Configuration¶

Direktor is configured primarily through environment variables. This guide covers all available options.

Environment Variables¶

Required Variables¶

Variable	Description
`REPLICATE_API_TOKEN`	API token for Replicate services
`OPENAI_API_KEY`	API key for OpenAI GPT models
`DISTIL_MODEL`	Replicate model ID for transcription
`BARK_MODEL`	Replicate model ID for text-to-speech
`FLUX_MODEL`	Replicate model ID for image generation
`GPT4_MODEL`	OpenAI model name for text generation

Optional Variables¶

Variable	Default	Description
`GPT4_MAX_TOKENS`	`8000`	Maximum tokens per GPT request
`AWS_ENDPOINT_URL`	`https://s3.us-west-000.backblazeb2.com`	S3-compatible endpoint (default: Backblaze B2 us-west-000)

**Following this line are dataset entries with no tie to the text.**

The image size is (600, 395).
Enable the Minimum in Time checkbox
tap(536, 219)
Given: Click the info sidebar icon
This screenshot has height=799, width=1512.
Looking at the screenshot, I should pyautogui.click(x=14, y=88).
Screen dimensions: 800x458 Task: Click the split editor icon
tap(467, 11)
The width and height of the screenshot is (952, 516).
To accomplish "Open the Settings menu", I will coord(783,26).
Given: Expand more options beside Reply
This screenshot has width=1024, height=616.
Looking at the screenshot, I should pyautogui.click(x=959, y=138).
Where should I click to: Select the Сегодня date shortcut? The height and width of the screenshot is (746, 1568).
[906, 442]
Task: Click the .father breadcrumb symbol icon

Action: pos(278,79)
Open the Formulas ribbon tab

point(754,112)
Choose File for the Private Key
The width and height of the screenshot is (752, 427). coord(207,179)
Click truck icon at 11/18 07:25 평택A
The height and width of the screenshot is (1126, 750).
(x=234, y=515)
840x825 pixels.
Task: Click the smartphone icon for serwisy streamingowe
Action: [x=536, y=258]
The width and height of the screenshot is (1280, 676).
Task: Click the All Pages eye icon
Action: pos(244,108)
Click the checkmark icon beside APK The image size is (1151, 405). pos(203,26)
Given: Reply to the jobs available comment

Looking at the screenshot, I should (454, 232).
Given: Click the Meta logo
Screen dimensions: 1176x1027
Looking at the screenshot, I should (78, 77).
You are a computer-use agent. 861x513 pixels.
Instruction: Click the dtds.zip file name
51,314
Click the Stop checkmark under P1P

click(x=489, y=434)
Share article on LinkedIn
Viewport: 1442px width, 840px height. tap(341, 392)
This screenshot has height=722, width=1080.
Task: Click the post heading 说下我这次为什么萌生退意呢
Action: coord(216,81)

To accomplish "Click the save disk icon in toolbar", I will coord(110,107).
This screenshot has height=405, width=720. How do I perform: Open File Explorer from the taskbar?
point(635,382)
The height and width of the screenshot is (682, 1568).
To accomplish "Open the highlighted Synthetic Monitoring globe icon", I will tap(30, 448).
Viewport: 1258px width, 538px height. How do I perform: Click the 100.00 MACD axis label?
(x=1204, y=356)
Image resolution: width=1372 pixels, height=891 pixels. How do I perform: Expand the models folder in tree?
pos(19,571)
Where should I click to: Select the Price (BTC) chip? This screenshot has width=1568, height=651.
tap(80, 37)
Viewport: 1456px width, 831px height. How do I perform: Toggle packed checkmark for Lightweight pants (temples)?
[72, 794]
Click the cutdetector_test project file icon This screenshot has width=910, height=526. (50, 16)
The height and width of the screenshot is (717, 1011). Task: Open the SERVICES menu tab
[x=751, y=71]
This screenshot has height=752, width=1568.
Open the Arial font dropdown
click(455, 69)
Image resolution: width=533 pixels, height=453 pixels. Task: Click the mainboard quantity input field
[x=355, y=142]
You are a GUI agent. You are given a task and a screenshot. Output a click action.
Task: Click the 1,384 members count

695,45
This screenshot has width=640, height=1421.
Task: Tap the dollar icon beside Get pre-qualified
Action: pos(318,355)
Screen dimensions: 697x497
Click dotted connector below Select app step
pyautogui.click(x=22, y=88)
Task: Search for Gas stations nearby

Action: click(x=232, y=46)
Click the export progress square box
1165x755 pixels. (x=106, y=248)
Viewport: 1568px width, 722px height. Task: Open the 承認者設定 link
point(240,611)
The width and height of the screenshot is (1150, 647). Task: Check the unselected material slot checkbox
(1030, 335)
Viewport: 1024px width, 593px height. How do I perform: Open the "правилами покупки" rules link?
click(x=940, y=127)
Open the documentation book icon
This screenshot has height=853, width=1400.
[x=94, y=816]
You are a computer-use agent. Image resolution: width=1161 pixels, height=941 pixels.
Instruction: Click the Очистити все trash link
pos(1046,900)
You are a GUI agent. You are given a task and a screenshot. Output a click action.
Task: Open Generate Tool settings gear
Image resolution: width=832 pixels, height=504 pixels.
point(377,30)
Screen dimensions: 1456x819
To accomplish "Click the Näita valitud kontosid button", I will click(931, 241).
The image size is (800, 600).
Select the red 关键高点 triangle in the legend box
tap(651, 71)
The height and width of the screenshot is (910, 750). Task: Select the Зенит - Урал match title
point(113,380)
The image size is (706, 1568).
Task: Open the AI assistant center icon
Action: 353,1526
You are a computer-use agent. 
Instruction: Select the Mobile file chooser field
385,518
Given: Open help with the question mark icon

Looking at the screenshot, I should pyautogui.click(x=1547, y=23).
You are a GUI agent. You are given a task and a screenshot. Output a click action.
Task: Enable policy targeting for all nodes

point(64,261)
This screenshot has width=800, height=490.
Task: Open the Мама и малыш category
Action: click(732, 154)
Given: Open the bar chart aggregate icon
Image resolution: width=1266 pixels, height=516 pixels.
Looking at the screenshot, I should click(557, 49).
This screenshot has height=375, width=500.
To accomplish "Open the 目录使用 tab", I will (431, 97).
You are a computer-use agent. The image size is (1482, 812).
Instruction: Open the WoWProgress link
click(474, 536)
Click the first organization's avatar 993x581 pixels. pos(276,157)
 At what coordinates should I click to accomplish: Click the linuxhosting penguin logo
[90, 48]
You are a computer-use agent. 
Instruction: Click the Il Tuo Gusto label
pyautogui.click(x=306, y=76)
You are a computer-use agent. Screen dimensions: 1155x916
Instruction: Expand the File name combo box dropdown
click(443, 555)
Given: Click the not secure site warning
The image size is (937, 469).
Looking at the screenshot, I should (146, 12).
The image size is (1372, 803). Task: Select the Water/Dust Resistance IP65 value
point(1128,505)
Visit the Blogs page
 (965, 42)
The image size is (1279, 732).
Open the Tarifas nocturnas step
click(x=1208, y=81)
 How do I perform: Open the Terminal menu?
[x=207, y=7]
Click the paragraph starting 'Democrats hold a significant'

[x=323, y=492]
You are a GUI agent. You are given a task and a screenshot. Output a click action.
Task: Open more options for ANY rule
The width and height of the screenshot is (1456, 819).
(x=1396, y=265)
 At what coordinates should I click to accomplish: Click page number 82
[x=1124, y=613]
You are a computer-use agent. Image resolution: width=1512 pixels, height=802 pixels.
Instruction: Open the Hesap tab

The AWS_ENDPOINT_URL default points to Backblaze B2. Override it to use Cloudflare R2 (https://<account>.r2.cloudflarestorage.com), Amazon S3 (omit, or https://s3.<region>.amazonaws.com), or any other S3-compatible service.

Cloud Storage¶

Variable	Description
`AWS_ACCESS_KEY_ID`	S3/R2 access key
`AWS_SECRET_ACCESS_KEY`	S3/R2 secret key
`AWS_BUCKET_NAME`	Bucket name for audio uploads

Configuration File¶

Create a .env file in your project root:

# API Keys
REPLICATE_API_TOKEN=r8_xxxxxxxxxxxxxxxxxxxxxxxxxxxxxxxxxxxx
OPENAI_API_KEY=sk-xxxxxxxxxxxxxxxxxxxxxxxxxxxxxxxxxxxx

# Models
DISTIL_MODEL=3ab86df6c8f54c11309d4d1f930ac292bad43ace52d10c80d87eb258b3c9f79c
BARK_MODEL=adirik/styletts2:989cb5ea6d2401314eb30685740cb9f6fd1c9001b8940659b406f952837ab5ac
FLUX_MODEL=black-forest-labs/flux-schnell:fe82ca7f3f7efe4ad452c49a31e20d18b31d498bddbc1d61860703e0339406ba
GPT4_MODEL=gpt-4-vision-preview
GPT4_MAX_TOKENS=8000

# Cloud Storage
AWS_ACCESS_KEY_ID=xxxxxxxxxxxxxxxxxxxx
AWS_SECRET_ACCESS_KEY=xxxxxxxxxxxxxxxxxxxxxxxxxxxxxxxxxxxxxxxx
AWS_ENDPOINT_URL=https://xxxxxxxxxx.r2.cloudflarestorage.com
AWS_BUCKET_NAME=direktor-audio

Model Selection¶

Text-to-Speech Models¶

The default BARK model provides high-quality voice synthesis. You can use alternative models on Replicate:

# Default (StyleTTS2 via Replicate)
BARK_MODEL=adirik/styletts2:989cb5ea6d2401314eb30685740cb9f6fd1c9001b8940659b406f952837ab5ac

The BARK_MODEL variable name is preserved for backward compatibility but any Replicate TTS model with a compatible input schema (text, alpha, beta, diffusion_steps, embedding_scale, seed) can be used.

Transcription Models¶

Distil-Whisper / Incredibly Fast Whisper provides fast transcription with chunk-level timestamps:

DISTIL_MODEL=3ab86df6c8f54c11309d4d1f930ac292bad43ace52d10c80d87eb258b3c9f79c

Image Generation Models¶

FLUX provides high-quality image generation:

# Fast generation
FLUX_MODEL=black-forest-labs/flux-schnell

# Higher quality (slower)
FLUX_MODEL=black-forest-labs/flux-dev

GPT Models¶

# Default (matches sample.env)
GPT4_MODEL=gpt-4-vision-preview

# Higher quality / newer
GPT4_MODEL=gpt-4-turbo-preview

# Budget option
GPT4_MODEL=gpt-3.5-turbo

The model name is passed directly to openai.chat.completions.create and is also used by tiktoken.encoding_for_model for token splitting. If a model name is not recognised by tiktoken, content splitting will fail.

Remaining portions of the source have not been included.